### [PROBLEM]
Within the entries below, please return exactly the lines from the one with "The height and width of the screenshot is (761, 1388)." through the one with "the deposit Value", leaving out any pictures.

### [RECORD SET]
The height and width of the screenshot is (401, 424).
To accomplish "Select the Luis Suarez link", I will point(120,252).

...

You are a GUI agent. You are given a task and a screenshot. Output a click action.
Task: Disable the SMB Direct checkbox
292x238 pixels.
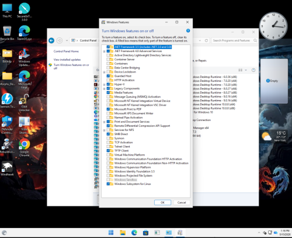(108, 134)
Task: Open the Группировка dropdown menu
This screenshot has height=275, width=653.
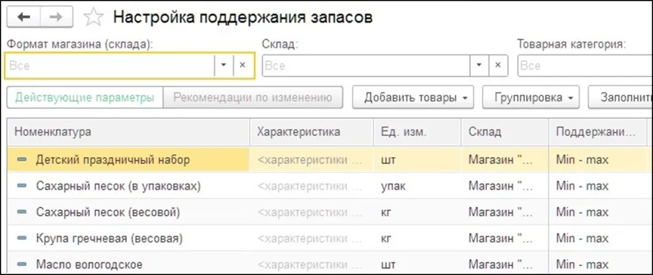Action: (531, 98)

...

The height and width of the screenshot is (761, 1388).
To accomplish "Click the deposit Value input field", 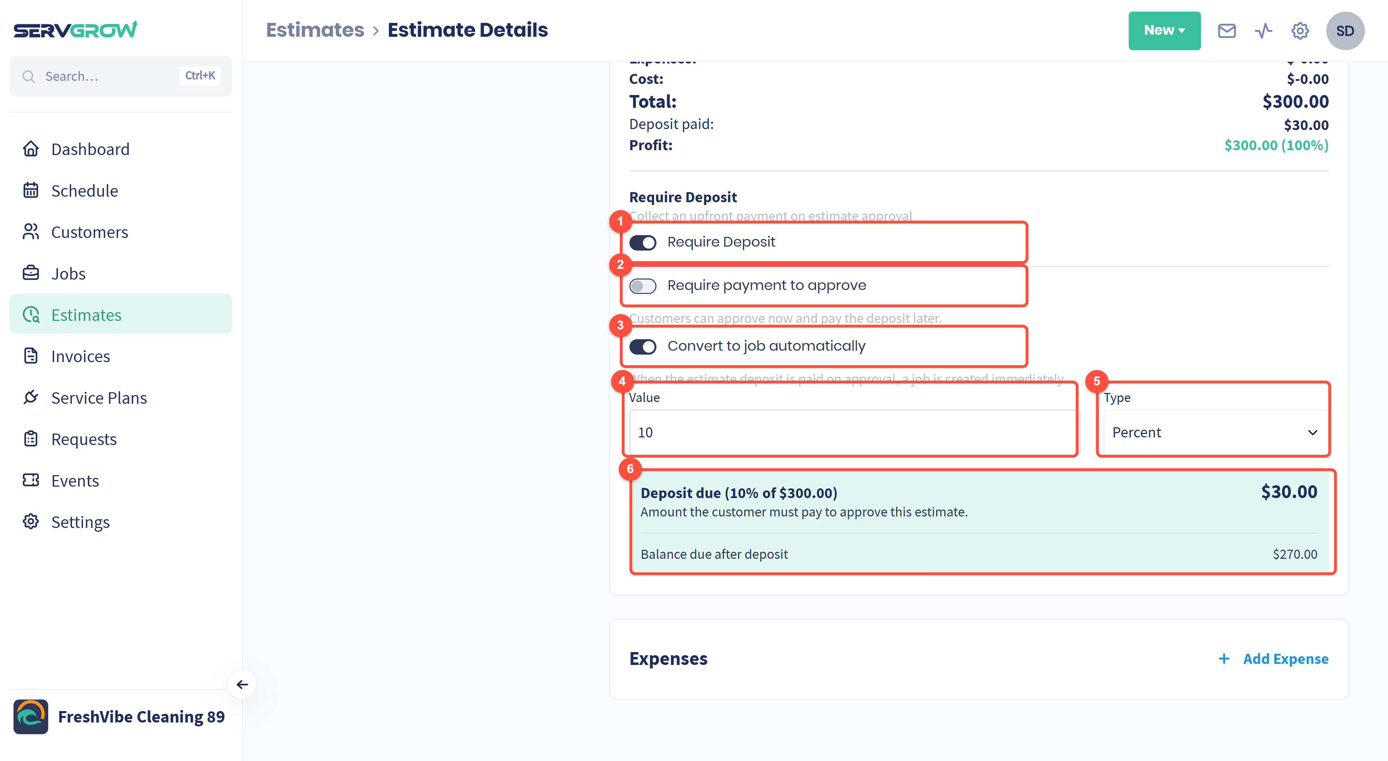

### [EXPECTED ANSWER]
The height and width of the screenshot is (761, 1388).
To accomplish "Click the deposit Value input field", 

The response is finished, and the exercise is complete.